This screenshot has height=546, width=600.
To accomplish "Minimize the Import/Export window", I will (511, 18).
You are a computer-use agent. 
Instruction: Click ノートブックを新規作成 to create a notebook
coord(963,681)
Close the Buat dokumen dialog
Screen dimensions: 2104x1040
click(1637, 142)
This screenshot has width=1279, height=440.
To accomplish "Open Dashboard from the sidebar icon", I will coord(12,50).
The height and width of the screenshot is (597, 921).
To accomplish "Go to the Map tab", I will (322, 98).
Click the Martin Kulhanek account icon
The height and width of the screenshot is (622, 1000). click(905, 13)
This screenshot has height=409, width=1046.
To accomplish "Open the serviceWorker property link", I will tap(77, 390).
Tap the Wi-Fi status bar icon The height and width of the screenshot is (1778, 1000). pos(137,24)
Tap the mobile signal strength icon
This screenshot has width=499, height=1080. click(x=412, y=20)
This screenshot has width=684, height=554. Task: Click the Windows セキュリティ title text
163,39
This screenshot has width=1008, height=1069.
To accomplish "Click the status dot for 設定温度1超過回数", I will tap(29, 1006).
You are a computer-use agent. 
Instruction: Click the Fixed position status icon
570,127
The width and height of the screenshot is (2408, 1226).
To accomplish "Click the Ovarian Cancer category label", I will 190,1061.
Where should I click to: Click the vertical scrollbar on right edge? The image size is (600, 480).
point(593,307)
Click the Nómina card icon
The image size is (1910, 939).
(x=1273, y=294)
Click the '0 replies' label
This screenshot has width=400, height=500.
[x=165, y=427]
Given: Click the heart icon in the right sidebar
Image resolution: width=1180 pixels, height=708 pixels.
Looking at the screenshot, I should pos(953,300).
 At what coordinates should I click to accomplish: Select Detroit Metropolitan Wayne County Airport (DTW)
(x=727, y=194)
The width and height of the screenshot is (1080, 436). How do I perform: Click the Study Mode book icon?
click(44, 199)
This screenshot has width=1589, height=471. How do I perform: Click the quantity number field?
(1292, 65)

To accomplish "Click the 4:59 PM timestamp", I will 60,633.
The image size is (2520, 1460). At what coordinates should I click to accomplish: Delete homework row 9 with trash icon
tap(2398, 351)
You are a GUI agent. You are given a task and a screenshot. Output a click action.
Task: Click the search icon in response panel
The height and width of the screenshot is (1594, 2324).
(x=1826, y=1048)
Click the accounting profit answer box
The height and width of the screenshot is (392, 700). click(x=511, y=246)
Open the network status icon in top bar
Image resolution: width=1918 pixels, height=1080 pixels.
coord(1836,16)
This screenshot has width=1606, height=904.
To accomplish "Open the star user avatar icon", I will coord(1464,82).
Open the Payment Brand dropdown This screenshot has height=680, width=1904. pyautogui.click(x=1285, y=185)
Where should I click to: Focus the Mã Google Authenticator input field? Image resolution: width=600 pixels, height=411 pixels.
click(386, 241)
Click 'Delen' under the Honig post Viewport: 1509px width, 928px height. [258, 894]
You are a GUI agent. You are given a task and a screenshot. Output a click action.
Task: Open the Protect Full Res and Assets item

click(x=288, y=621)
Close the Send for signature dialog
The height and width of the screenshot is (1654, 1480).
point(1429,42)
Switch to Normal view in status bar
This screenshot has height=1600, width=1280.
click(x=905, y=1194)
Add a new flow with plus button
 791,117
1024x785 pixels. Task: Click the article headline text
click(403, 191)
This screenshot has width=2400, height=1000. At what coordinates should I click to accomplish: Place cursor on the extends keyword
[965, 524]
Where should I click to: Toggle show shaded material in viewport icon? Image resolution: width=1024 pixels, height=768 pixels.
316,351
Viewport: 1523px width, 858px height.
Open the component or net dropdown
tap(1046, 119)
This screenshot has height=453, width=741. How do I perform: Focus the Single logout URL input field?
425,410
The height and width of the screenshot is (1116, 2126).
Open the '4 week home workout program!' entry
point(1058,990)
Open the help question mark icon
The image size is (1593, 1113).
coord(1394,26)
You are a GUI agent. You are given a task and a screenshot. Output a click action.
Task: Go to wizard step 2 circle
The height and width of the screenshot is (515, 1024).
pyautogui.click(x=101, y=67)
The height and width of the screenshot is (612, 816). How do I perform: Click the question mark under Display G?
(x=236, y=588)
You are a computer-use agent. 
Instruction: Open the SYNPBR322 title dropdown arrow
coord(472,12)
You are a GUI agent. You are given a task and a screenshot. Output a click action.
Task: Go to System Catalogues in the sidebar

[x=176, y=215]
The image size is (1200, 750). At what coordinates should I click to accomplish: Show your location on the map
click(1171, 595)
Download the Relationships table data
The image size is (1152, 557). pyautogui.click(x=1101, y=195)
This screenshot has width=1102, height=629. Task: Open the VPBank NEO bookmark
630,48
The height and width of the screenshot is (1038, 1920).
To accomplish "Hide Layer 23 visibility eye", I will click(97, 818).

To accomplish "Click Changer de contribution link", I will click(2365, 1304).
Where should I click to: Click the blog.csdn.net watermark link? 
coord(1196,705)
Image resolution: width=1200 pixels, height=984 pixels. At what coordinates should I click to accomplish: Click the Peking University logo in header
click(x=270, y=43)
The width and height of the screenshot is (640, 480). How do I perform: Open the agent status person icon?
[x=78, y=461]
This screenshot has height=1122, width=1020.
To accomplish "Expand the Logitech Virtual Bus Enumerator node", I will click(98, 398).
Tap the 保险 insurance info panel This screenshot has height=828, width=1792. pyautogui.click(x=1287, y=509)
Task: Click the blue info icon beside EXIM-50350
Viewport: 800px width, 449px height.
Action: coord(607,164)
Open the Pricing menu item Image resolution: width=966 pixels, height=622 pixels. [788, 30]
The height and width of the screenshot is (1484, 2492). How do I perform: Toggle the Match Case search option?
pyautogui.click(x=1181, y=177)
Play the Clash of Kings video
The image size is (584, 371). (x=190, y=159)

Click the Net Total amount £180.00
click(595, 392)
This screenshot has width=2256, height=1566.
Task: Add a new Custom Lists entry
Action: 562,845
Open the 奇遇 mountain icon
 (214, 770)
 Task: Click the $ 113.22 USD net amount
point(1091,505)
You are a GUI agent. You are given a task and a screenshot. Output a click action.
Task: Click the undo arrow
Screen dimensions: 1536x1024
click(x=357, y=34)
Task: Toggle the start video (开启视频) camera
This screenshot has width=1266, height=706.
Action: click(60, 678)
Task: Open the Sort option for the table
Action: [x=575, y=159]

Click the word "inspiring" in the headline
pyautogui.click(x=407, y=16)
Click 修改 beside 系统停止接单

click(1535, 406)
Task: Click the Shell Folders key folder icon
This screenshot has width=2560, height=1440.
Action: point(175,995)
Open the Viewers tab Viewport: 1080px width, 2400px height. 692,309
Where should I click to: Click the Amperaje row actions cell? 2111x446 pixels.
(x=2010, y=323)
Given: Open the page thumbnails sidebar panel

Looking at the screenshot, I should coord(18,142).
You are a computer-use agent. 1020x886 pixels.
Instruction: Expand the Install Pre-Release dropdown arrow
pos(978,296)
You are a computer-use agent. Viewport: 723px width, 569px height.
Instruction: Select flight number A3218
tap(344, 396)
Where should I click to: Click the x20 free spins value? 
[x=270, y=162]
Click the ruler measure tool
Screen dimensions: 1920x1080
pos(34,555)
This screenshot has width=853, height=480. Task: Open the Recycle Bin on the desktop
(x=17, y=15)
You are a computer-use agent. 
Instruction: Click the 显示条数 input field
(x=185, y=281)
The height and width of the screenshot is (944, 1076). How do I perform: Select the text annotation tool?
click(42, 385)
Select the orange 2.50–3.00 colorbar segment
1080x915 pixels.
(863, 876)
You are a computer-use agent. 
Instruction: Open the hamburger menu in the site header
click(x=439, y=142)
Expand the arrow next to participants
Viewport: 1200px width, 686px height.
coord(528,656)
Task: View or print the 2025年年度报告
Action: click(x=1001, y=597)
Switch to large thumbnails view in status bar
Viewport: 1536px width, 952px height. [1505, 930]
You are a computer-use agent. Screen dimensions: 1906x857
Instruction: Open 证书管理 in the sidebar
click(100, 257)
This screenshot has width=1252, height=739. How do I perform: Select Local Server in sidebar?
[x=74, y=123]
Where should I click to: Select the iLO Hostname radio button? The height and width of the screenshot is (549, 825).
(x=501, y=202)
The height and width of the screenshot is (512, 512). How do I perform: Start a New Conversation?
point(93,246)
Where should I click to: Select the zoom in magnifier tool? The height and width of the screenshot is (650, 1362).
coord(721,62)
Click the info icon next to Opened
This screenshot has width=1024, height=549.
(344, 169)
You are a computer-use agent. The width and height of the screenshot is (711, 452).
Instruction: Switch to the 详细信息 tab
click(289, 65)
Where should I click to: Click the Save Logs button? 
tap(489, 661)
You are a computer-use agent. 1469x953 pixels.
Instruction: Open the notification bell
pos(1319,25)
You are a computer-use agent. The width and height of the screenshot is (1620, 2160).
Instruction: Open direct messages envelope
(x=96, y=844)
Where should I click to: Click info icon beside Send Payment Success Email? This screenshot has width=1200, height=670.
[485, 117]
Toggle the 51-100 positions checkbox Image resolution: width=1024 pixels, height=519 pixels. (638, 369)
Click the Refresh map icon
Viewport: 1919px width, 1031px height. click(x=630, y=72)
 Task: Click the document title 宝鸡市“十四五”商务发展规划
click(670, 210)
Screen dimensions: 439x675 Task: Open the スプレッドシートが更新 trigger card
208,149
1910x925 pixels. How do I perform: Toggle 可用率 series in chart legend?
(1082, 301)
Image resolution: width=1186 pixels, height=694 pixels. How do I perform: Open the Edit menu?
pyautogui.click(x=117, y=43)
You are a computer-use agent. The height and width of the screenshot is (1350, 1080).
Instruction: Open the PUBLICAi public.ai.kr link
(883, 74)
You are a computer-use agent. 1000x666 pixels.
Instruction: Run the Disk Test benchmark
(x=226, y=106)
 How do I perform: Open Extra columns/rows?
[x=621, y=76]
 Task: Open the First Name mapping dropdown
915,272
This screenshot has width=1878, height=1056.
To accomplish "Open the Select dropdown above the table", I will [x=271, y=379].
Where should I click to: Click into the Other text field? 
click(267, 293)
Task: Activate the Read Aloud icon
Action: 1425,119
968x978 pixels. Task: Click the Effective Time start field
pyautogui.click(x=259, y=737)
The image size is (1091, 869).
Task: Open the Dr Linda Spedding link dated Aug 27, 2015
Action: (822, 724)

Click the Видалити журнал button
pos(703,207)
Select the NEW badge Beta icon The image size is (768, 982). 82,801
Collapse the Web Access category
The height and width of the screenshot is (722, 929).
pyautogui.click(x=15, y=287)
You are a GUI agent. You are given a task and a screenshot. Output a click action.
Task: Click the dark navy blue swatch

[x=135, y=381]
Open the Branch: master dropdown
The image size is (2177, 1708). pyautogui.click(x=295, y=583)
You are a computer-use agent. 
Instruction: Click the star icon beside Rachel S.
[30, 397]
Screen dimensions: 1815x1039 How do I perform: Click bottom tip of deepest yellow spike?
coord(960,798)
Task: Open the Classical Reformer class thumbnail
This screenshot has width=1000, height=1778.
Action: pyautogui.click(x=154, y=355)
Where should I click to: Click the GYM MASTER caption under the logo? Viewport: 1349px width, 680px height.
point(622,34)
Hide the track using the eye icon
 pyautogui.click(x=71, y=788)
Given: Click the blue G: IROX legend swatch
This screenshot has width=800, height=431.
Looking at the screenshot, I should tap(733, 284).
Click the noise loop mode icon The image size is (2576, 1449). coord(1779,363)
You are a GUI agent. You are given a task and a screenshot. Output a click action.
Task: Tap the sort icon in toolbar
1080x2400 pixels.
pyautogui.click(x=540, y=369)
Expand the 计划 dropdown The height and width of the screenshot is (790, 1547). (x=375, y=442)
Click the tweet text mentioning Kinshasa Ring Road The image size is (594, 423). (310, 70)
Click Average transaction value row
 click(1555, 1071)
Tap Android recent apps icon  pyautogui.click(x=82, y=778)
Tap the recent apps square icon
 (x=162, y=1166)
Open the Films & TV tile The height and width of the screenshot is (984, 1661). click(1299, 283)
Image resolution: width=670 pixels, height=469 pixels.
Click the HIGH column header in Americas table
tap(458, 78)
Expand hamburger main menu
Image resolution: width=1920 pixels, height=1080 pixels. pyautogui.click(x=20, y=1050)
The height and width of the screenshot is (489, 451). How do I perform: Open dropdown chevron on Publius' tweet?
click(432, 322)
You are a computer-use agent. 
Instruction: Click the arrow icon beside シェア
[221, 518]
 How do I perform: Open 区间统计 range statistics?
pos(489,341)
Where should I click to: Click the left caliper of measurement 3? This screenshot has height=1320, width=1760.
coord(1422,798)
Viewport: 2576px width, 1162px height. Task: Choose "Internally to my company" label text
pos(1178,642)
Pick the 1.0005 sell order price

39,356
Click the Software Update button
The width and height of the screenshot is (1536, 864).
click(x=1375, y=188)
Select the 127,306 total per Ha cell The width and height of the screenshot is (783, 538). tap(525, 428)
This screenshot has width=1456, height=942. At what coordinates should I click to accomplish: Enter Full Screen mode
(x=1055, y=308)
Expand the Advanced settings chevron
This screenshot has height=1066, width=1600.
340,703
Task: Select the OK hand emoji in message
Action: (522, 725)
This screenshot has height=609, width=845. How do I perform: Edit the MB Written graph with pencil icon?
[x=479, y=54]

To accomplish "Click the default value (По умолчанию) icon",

-*-*-

Stated exercise
Copy the lines starting at the one containing "Open the Viewers" and ending at the one containing "(x=185, y=281)", swapping "Instruction" for "Directive" and keeping everything else unchanged.

Solution for this task
Open the Viewers tab Viewport: 1080px width, 2400px height. 692,309
Where should I click to: Click the Amperaje row actions cell? 2111x446 pixels.
(x=2010, y=323)
Given: Open the page thumbnails sidebar panel

Looking at the screenshot, I should coord(18,142).
You are a computer-use agent. 1020x886 pixels.
Directive: Expand the Install Pre-Release dropdown arrow
pos(978,296)
You are a computer-use agent. Viewport: 723px width, 569px height.
Directive: Select flight number A3218
tap(344, 396)
Where should I click to: Click the x20 free spins value? 
[x=270, y=162]
Click the ruler measure tool
Screen dimensions: 1920x1080
pos(34,555)
This screenshot has width=853, height=480. Task: Open the Recycle Bin on the desktop
(x=17, y=15)
You are a computer-use agent. 
Directive: Click the 显示条数 input field
(x=185, y=281)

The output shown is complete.